Posts tagged as:

meat

Easy and Fast Carbonara Recipe

by Emilia on July 7, 2009

I don’t like recipes.

Usually when I cook I do it not only because I am hungry and want something to eat, but also because it serves as a creative outlet for me. I find it to be relaxing and inspiring. Writing down recipes when cooking, or looking at a recipe at the same time, is not as nice, it adds a whole different level of stress to the whole operation in my opinion and just basically ruins it for me.

This is why I have mostly kept this blog about desserts, I don’t mind writing down what I am doing when I bake. It is not as stressful since when I bake I am anyway focused in a different way than when I am cooking.

Of course, there are exceptions to this. There are some recipes I know by heart and I don’t improvise much with them, I thought that I might post some of those during this summer. My desserts have anyway been something along really good fatty cheeses made with goat’s milk and ripe, juicy organic Italian peaches with some whipped cream. Those cheeses and peaches have become something of an obsession lately and they wouldn’t make all that great posts in my opinion - and because I’m not planning on abandoning them anytime soon, I thought that I’ll post regular food for a change.
# # # # #
Carry on the carbonara blog post from its last sentence.
# # # # #
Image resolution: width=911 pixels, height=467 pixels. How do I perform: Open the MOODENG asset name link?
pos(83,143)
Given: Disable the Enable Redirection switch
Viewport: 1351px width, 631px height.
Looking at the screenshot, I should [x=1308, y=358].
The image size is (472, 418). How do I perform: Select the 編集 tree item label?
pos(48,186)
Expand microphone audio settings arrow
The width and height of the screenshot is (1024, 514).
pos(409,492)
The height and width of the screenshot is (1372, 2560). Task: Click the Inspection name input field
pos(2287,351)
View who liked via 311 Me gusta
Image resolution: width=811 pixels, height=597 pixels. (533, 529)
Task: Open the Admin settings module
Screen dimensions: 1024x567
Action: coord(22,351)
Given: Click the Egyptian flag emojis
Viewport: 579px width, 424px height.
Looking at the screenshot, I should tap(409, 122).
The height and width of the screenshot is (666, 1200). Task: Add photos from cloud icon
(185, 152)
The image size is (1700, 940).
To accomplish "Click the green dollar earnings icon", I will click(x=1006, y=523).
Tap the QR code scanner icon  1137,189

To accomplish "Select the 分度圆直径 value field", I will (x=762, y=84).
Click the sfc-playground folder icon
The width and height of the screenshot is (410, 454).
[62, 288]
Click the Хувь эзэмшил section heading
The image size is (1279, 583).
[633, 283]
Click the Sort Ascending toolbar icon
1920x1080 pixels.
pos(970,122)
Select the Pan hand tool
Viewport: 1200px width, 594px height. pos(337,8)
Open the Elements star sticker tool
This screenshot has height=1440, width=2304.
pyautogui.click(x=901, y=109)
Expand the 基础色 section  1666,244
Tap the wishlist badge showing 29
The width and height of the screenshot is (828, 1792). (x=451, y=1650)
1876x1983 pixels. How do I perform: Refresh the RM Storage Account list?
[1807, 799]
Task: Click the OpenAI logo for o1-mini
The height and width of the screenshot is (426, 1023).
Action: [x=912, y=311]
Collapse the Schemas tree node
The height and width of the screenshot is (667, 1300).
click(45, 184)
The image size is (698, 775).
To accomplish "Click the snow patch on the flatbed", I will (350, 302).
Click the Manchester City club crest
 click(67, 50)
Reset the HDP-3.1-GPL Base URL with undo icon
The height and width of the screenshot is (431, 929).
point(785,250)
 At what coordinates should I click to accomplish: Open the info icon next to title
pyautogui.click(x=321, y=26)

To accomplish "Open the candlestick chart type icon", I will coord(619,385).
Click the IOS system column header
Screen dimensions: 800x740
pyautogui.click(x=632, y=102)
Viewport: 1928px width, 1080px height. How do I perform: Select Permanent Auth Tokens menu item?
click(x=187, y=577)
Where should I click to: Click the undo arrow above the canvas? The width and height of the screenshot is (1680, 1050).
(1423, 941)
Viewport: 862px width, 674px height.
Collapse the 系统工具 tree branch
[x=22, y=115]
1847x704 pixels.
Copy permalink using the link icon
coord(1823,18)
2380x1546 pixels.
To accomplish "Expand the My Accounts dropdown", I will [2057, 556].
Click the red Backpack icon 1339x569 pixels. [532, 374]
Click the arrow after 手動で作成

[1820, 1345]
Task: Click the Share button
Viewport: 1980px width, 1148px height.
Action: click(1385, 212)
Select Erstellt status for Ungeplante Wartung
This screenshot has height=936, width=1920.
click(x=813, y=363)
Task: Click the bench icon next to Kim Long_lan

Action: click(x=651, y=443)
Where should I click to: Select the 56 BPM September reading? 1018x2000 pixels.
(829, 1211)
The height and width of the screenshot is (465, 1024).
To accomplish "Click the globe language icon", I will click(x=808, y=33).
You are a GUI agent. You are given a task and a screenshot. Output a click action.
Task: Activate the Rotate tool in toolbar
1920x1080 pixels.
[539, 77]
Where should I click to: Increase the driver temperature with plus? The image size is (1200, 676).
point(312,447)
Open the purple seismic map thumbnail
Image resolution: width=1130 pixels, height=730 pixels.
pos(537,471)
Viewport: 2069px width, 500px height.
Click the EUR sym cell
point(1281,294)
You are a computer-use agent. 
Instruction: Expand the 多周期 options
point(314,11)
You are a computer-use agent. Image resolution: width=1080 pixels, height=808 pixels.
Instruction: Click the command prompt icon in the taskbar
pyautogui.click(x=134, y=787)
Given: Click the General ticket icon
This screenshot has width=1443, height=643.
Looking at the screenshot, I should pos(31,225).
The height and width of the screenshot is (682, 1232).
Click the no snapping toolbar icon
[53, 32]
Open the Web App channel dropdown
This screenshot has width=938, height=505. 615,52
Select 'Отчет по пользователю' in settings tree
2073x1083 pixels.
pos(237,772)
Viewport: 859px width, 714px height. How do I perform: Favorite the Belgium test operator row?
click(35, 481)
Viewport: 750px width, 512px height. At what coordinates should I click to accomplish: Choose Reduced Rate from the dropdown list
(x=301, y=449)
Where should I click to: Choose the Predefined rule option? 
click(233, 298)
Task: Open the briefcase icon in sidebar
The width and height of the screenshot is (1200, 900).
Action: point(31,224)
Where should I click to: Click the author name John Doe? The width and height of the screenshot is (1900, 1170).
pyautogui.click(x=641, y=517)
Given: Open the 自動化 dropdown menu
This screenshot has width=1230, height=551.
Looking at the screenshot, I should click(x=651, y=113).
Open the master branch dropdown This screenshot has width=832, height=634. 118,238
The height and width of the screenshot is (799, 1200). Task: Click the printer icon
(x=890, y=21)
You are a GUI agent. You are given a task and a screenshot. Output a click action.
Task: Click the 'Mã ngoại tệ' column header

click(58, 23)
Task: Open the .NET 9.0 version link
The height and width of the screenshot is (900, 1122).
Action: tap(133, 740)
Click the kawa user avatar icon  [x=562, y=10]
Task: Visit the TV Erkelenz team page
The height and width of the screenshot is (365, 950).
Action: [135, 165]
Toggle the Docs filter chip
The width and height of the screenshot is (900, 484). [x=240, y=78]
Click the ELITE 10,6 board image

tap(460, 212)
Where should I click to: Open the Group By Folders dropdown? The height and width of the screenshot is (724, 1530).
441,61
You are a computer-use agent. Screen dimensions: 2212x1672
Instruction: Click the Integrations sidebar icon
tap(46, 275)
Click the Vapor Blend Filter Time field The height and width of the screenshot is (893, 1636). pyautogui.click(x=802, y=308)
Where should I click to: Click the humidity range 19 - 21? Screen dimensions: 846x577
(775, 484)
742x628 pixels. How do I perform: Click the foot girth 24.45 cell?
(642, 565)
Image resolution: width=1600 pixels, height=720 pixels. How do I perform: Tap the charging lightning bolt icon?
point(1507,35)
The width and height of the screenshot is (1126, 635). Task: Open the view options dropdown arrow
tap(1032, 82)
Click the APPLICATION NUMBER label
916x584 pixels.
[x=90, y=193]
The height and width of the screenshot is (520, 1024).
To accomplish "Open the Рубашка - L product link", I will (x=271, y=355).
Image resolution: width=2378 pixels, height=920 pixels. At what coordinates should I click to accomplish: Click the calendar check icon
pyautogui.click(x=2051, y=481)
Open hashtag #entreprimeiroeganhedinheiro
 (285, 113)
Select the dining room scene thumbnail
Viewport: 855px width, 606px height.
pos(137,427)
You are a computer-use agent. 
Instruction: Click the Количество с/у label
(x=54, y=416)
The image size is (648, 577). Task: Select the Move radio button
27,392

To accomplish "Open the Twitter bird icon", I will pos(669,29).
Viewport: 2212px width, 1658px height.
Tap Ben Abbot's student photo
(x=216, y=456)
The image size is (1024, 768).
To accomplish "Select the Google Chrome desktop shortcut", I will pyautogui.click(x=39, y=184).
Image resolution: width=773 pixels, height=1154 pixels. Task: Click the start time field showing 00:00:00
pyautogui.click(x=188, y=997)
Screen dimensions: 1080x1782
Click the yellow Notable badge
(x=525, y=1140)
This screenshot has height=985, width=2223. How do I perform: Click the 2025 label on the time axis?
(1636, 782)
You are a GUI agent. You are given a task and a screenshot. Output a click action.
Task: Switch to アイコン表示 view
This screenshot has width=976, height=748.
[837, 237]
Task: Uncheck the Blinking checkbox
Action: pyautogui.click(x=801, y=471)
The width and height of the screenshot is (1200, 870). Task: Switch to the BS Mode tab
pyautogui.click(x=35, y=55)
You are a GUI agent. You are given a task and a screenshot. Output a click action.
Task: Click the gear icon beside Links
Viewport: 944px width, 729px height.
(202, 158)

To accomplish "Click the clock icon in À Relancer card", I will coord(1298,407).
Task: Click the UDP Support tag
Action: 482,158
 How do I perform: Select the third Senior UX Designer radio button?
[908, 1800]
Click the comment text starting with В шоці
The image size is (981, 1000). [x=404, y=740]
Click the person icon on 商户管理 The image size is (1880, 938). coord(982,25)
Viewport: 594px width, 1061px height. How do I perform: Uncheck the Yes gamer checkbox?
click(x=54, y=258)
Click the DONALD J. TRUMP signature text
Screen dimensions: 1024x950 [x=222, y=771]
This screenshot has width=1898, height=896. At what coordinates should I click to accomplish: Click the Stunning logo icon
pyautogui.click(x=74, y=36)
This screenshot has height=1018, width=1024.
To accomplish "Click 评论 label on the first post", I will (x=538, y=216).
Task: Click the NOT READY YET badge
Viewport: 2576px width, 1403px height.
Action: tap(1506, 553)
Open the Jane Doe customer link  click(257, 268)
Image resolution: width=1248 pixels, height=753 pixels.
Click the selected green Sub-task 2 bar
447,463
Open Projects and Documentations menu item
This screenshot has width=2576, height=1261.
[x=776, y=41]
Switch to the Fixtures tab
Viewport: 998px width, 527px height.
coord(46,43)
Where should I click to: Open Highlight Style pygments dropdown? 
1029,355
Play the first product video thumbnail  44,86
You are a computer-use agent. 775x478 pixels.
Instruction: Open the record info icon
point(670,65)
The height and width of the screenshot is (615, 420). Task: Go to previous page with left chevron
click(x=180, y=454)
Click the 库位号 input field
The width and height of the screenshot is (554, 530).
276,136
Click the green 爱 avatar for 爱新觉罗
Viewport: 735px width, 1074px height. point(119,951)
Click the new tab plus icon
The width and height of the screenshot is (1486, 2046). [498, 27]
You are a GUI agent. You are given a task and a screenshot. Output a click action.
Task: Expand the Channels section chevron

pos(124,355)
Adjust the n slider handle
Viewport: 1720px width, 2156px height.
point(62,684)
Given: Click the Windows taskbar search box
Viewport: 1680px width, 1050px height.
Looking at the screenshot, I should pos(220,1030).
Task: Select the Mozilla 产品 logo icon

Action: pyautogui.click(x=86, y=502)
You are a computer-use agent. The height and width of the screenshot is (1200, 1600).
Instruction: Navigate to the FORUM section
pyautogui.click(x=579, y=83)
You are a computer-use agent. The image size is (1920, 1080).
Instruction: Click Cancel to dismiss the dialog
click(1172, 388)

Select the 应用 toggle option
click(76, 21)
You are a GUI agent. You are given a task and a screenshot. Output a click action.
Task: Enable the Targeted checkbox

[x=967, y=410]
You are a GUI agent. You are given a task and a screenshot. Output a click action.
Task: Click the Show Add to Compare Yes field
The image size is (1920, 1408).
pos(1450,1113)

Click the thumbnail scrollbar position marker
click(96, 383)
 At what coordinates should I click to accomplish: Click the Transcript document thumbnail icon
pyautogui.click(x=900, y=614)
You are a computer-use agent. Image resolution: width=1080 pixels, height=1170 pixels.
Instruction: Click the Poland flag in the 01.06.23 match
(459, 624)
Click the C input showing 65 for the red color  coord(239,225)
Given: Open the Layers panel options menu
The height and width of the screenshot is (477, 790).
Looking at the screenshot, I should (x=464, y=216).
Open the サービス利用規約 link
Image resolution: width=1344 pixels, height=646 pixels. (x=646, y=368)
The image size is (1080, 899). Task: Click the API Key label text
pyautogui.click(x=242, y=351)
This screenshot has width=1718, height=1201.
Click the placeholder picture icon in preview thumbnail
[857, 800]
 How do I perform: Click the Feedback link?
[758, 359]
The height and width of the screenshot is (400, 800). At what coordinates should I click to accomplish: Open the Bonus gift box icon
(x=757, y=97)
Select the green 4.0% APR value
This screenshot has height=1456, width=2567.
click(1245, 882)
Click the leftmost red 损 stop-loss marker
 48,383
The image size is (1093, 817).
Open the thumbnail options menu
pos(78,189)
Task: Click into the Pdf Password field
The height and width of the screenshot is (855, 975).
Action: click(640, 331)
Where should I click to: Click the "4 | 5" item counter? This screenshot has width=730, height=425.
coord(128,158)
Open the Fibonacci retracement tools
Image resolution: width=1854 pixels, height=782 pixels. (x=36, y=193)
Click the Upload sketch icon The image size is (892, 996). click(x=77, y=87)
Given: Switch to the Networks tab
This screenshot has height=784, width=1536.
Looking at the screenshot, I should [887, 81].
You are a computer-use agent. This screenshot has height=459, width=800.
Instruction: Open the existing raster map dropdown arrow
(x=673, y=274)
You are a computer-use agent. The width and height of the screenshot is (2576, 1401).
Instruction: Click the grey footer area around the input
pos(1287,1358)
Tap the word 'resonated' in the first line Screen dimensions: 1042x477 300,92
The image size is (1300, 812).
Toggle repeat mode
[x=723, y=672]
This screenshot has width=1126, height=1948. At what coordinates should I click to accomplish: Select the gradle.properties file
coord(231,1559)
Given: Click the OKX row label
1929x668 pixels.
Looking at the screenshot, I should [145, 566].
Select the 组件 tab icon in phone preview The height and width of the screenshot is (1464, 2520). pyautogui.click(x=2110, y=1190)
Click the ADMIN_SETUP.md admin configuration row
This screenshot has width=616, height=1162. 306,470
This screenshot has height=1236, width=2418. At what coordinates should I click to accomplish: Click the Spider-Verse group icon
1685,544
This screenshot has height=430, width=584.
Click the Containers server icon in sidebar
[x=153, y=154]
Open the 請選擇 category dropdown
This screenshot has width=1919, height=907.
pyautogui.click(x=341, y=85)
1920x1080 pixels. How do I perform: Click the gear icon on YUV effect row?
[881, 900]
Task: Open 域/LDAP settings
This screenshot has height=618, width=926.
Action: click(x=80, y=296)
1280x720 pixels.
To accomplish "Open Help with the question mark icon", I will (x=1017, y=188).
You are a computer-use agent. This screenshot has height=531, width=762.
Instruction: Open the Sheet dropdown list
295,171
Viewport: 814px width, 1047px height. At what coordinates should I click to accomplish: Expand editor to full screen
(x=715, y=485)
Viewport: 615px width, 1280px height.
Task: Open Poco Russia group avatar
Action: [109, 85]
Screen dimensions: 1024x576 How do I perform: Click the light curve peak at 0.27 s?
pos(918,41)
# # # # #
(Result)
Besides eating peaches, I swim a lot during these summer months and this is the main reason why I turn to simple, fast and familiar food during summer. It would be an understatement to say that I am hungry as a wolf when I get home from the beach (anyone who has been doing a lot of swimming probably knows what I am talking about); this means that we eat fast pasta dishes, stir fry dishes and Asian noodle soups during summer. Something fast and filling is a must for me and Carbonara is perfect in that way.

The recipe is very simple, but I do like the taste of it, maybe because I layer different fats into it – first the butter and the olive oil, and then the pork fat which dissolves into them. Layering fats into foods is something I like doing because it’s an easy way to get great taste into a dish. I usually use Pecorino Romano here, sometimes it’s Parmesan, but in my opinion Pecorino is much better. I love, love using Pancetta in anything and I do prefer it here.

I think that I wrote about using brown rice pasta as my main gluten-free pasta sometime before; I am not used to the blandness of regular pasta since I always used to prefer whole wheat pasta before going gluten-free. Brown rice pasta was a natural choice for me because of that.

Those of you who miss regular white pasta might want to check out The Gluten-Free Gourmand blog, since Gina there has been doing interesting and thorough reviews about different gluten-free pastas and she does prefer the whiter kind of pasta. You might find some brand you like by following her reviews.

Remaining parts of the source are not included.